● Problems to work on
1. From the communication library proposal, reproduce the passage between "The following breaks" and "to Zeek types.", inclusive.
2. In the communication library proposal, what replaces &synchronized for global state?

More broadly, the current communication framework has more shortcomings:
- The "no control" argument from above applies to events as well, though to a lesser degree. Nodes can subscribe to subsets of events based on their names but there is no mechanism that would allow limiting information to, e.g., a specific group of nodes, like in a tiered cluster setup.
- it is inefficient as it sends information individually to each node, often duplicating the same content even if conceptually it could broadcast.
- The code still has some corner cases where it does not function correctly in overload situations.
- The code and the protocol has become quite messy over time.
- We currently have to maintain two independent implementations of the communication protocol: the internal version in Zeek, and Broccoli. Furthermore, Broccoli does not support all features of Zeek (no &synchronized in particular).
The proposal is to develop a new standalone C library that implements communication and distributed state for use by both Zeek and external clients. The library will be used for Zeek-to-Zeek, Zeek-to-Client, Client-to-Zeek, and Client-to-Client communication. (In the following, a "node" can be either a Zeek or an external client using the same library.)
The library needs to support the following three areas:
- Exchanging events.
- Maintaining global persistent state
- Remote logging and printing
For the global state, we simplify the current model by replacing &synchronized with distributed persistent key/value stores. In the standard use case, we would normally not expose these stores to users directly but use them internally inside higher-level frameworks that provide "cluster transparency" natively. However, users can use their own key/value stores as well if they need a lower-level facility for state sharing; the stores are conceptually quite simple and match the common key/value paradigm pretty much directly.
This proposal defines an C API and protocol that is based on the following structure:
- We define a transport layer of point-to-point connections between nodes. In a connection the two endpoints are "equal", we do not distinguish between client and server. The transport layer can be an actual network connection (TCP), inter-process communication on a single host, or intra-process communication within a single process (including between threads).
- On top of the transport-layer, we define a message layer for exchanging messages. All communication is publish/subscribe based: a node expresses interests in a set of topics and will then receive all messages associated with any of those. By associating semantics with topics, the application can fine-tune quite precisely who gets what.
- Messages may originate directly from one of the peers that a node has a direct transport-layer connection to; or those peers may be forwarding messages originating elsewhere at other nodes that they are connected to (in other words, messages may be routed across hops).
- All communication is asynchronous. While some exchanges have a request/reply structure, replies may come in anytime and be interleaved with other activity. This also generally enables pipelining.
- We fully trust all participating nodes. There are no protection measures against injecting wrong data, or subscribing to something one should not see. While we may add support for encryption and authentication via SSL, however we don not further bake anything into our own protocols/APIs beyond that.
The following breaks down the proposed API into various parts. The idea is to eventually expose this API in pretty much the same way at both the C level and as a Zeek-script level framework; the latter will basically just map the C data types to Zeek types.

● Given material

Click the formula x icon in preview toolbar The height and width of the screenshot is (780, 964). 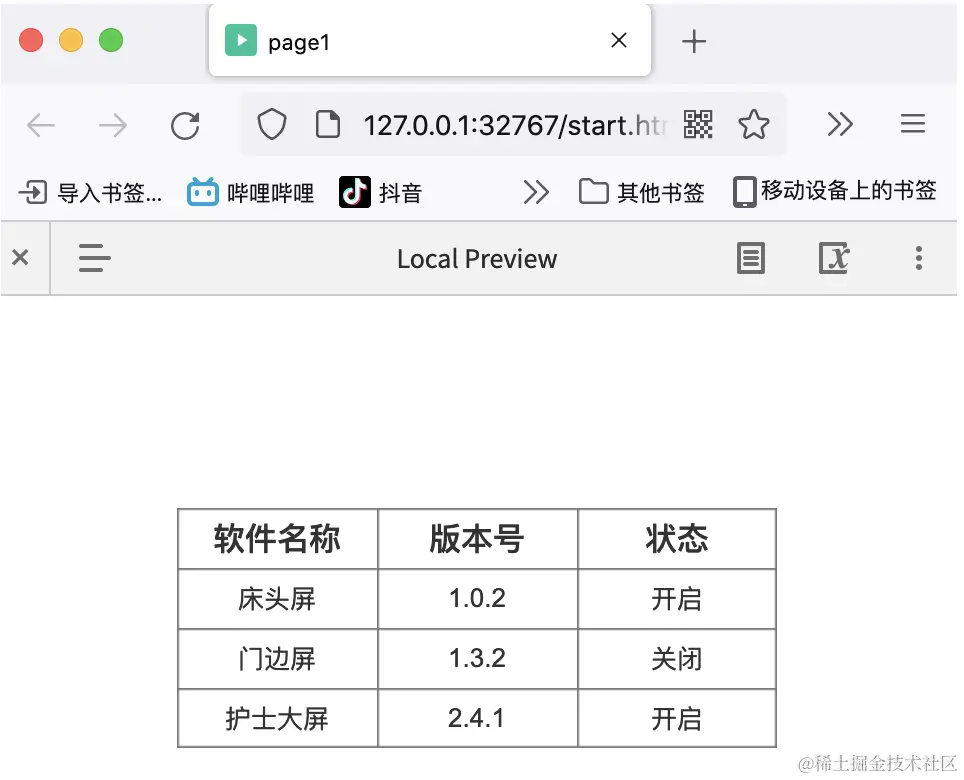[834, 258]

● Results in order
1.
The following breaks down the proposed API into various parts. The idea is to eventually expose this API in pretty much the same way at both the C level and as a Zeek-script level framework; the latter will basically just map the C data types to Zeek types.

2. Distributed persistent key/value stores.